Abstract
Astroblastoma is extremely rare brain tumor which mostly arise in cerebral hemisphere of children and young adult. Limited data exists on its clinical feature and molecular analysis. We recently experienced two female patients with astroblastoma in the cerebrum.
Case 1 is three-year-old girl. She developed left hemiparesis. CT and MRI revealed large supratentorial mass with cystic component and calcification. Gross total removal was achieved. She is well without recurrence on MRI one year after surgery. Case 2 is 42-year-old lady. She developed partial seizure.
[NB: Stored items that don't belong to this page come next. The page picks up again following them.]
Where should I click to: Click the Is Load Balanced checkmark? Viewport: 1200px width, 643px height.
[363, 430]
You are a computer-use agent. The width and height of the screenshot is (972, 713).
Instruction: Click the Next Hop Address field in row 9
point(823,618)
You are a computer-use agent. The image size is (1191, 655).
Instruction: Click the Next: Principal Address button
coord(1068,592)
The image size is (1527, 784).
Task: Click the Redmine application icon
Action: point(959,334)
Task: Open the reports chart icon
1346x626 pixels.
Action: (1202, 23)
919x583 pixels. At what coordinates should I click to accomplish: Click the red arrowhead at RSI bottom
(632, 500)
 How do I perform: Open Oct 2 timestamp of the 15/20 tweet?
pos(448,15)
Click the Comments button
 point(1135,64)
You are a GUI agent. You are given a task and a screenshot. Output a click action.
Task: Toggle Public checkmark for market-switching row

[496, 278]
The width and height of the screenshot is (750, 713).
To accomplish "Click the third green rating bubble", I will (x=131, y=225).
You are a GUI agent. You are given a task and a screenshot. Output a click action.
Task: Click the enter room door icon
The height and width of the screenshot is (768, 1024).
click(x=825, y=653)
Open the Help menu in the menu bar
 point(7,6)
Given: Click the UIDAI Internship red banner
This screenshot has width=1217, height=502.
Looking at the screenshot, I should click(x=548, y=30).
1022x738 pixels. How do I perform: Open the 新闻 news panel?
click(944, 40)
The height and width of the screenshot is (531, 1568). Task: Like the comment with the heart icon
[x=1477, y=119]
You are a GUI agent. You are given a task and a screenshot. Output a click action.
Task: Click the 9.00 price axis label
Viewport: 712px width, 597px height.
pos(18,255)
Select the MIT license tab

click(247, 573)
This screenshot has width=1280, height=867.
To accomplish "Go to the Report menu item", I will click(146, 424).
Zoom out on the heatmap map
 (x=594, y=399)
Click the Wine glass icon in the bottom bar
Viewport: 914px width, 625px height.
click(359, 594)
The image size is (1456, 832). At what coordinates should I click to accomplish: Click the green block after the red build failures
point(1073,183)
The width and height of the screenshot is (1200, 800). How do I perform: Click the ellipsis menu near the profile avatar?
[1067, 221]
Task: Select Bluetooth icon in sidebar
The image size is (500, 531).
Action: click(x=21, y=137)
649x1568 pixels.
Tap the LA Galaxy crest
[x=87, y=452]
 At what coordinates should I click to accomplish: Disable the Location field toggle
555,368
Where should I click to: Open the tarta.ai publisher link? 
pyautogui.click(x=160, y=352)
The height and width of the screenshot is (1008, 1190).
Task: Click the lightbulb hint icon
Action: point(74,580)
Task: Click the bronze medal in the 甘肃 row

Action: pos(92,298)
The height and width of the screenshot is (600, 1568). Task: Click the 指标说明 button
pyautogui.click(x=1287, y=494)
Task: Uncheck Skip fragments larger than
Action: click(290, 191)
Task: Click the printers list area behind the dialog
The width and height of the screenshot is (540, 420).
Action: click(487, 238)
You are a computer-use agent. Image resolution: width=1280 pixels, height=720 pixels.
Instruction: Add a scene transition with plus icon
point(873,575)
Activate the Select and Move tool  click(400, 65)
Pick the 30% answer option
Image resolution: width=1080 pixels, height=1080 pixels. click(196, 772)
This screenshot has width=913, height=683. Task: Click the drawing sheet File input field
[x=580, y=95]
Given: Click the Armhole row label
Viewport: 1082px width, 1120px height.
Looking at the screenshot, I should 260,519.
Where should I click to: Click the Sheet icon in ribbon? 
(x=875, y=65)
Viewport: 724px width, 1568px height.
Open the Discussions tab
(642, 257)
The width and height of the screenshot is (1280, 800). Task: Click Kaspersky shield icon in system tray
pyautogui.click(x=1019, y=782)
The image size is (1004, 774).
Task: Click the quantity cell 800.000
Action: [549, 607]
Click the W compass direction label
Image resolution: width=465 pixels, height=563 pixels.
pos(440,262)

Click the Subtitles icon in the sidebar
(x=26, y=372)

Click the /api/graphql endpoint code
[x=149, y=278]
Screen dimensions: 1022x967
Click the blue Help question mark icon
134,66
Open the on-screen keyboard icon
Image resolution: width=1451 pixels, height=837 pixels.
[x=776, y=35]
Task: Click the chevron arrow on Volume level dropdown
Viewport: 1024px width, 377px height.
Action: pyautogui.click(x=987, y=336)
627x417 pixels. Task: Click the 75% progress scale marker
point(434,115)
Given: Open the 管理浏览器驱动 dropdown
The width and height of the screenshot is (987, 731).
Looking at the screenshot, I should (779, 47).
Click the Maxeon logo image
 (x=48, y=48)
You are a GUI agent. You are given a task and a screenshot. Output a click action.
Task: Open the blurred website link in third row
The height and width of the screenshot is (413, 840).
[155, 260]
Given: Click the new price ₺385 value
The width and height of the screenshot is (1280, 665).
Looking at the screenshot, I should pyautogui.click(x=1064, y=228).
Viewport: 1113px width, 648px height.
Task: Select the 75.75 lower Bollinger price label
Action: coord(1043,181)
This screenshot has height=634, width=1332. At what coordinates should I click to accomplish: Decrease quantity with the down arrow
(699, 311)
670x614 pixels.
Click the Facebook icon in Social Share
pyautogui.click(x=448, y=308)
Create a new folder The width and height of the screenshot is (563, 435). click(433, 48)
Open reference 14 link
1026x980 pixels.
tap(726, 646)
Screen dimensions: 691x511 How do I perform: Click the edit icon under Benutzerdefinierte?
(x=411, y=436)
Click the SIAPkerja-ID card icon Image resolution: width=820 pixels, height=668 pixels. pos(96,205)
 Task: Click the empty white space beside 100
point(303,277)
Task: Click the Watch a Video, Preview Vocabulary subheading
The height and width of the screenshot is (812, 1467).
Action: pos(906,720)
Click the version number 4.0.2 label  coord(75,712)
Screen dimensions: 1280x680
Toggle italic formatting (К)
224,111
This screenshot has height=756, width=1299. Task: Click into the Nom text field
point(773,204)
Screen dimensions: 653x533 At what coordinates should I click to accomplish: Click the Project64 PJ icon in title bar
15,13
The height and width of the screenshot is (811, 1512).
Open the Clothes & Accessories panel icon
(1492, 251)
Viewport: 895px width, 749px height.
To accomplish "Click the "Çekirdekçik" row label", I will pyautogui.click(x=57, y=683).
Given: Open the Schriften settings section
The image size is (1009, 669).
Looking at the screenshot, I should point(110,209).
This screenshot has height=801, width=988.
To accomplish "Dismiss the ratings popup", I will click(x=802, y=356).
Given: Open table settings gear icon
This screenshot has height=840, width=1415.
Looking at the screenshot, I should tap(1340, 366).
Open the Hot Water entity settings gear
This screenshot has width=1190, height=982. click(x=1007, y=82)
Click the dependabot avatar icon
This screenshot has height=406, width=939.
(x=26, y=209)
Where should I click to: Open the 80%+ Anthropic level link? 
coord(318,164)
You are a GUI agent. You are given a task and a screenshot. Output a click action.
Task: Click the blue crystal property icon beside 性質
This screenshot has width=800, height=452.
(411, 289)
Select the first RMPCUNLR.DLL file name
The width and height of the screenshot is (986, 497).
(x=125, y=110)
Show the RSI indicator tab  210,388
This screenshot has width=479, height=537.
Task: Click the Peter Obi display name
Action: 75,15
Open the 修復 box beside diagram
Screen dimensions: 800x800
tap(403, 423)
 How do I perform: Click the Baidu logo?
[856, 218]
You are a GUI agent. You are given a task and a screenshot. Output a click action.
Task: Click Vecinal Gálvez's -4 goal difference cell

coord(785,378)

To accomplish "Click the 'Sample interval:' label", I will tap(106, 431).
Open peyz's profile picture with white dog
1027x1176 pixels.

CT and MRI revealed a mass with ring-enhancement in the left temporal lobe. Gross total removal was achieved under awake craniotomy. She is well without recurrence on MRI six months after surgery. Pathologic examination of both patients showed pseudorosette formation of tumor cells around vasculature. Molecular analysis revealed rearrangement of MN-1 in case 1 but not in case 2. Case 2 showed BRAF V600E mutation and loss of CDKN2A/2B. Both patients received no adjuvant therapy.
Prognosis of astroblastoma varies and standard of treatment is not established. Gross total resection is associated with increased survival, but the role of adjuvant chemotherapy and radiation therapy are controversial. Advances in molecular analysis will lead to establish molecular classification and risk-adapted treatment strategy.